I would say that this is only happening under load, which is when the turbo will kick in at higher revs. Mr Plodd makes sense about the turbo.also as suggested a pressure test. even if only for peace of mind.

cabby


----------



## desperado

Hi Blongs - The short answer is that I didn't get it resolved entirely.I had the oil, oil filter, fuel filter and air filter changed and it certainly made a big difference...still a bit of white smoke but only a little. However after 12 months it has reappeared again under the same circumstances - generally going negotiating corners/roundabouts and accelerating away from 2nd/3rd gear. I had the pressure test done and it was fine. There is also no water loss, no over heating or the "usual" indicators of possible gasket problems. In a perverse way I am relieved that you have had the same experience as most mechanics didn't seem to believe me - sorry!If you get to the bottom of it please let me know

Thanks


----------



## cabby

when you say a pressure test, I assume this is the water pressure test. have you had a compression test done, which measures the compression in each cylinder. has the engine been chipped or reset for economy running.

cabby


----------



## blongs

I have my car into the brother in law tomorrow for MOT so I am going to have a chat with him about it and see if he has come across it.

Now we have been home a couple of days I have double checked all levels and the oil is ok, coolant is ok and no sign of mayo in the oil filler cap. 

The annual service on the van is due now ish as well, he did it last year after borrowing the motorhome to go to Moto Gp at Silverstone which I think is this weekend/next weekend again so it will be due.

Performance and mpg all have been normal over the last trip as well so unless you look in the mirror you wouldn't know anything was wrong.

I think we will do a full round of filters and see how it looks after that. 

My wife is 28 weeks pregnant now so we didn't think we would be going away much more now for a while so there won't be some long journeys as I was thinking of running some millers/redex diesel treatment through the fuel as well - if it had happened a week or so earlier I would have done this for our Somerset hols and France where we have been through a few tank fulls recently.
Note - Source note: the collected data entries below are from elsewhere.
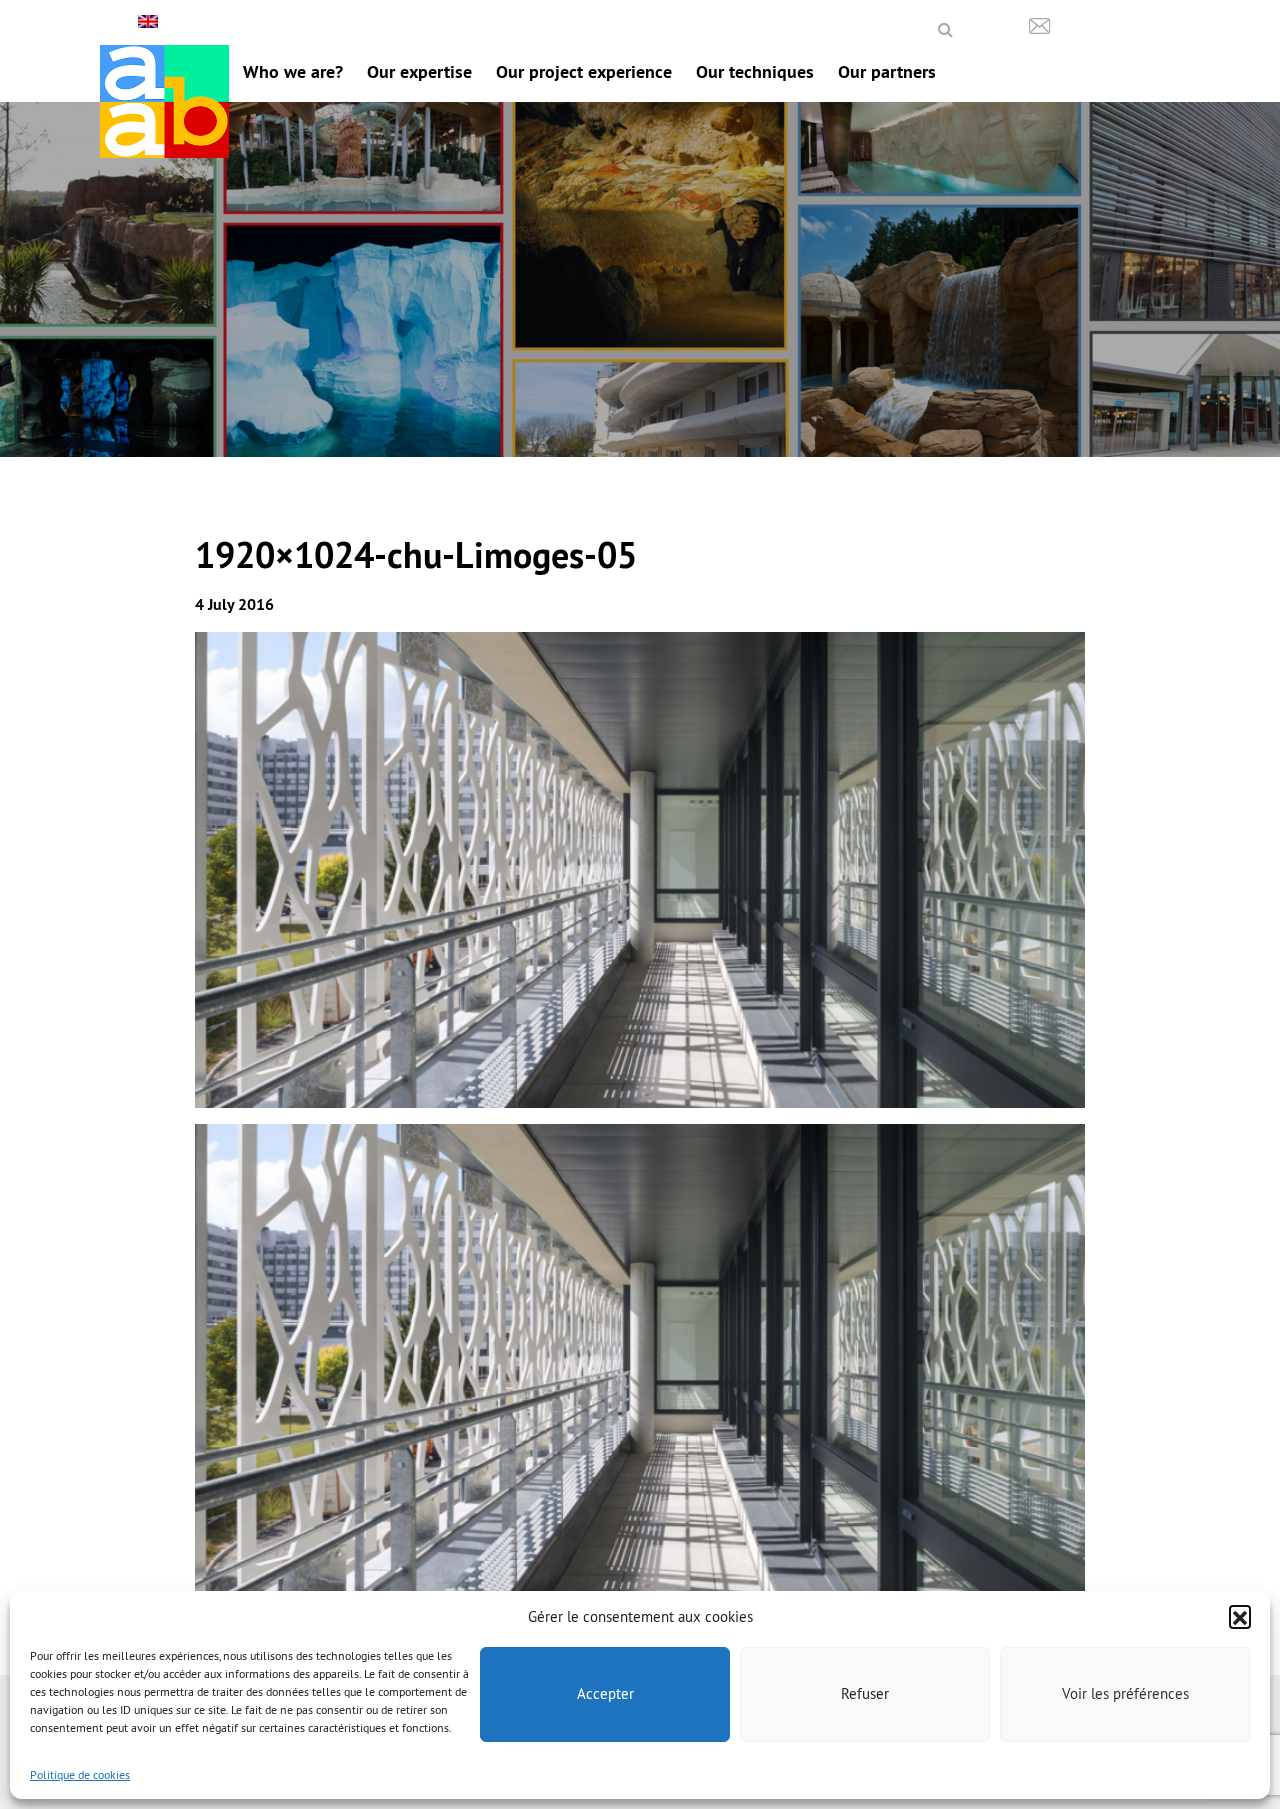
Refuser (865, 1693)
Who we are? (293, 71)
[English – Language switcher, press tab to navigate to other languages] (150, 21)
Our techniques (755, 71)
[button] (1240, 1616)
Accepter (605, 1693)
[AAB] (164, 101)
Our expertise (419, 71)
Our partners (887, 71)
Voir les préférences (1125, 1693)
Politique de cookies (80, 1774)
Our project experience (584, 71)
I guess you have passed MOTs with smoke tests etc since starting to have the problem??

Ben


----------



## Spannerman007

Hi


Have you looked at the gauze mesh on the bottom of the pickup pipe in the fuel tank?
I had this white smoke problem on a Ducato and it was easily resolved by removing the gauze.
The fuel filter was sufficient to stop any further muck getting into the fuel pump.
I had the white smoke as a result of this. Some kind person had put soil in the tank after he had been caught stealing diesel. The gauze was almost completely clogged as a result.
The only way to finally get rid of the problem was to completely drain the tank and wash it out.


Regards

Spannerman007


----------



## Kevin dob

Hi did you sort the problem . I have the same problem on my motorhome . Many thanks Kevin


----------



## jiwawa

Welcome to the forum Kevin.

It's an old post but have you tried the various suggestions in the thread?


----------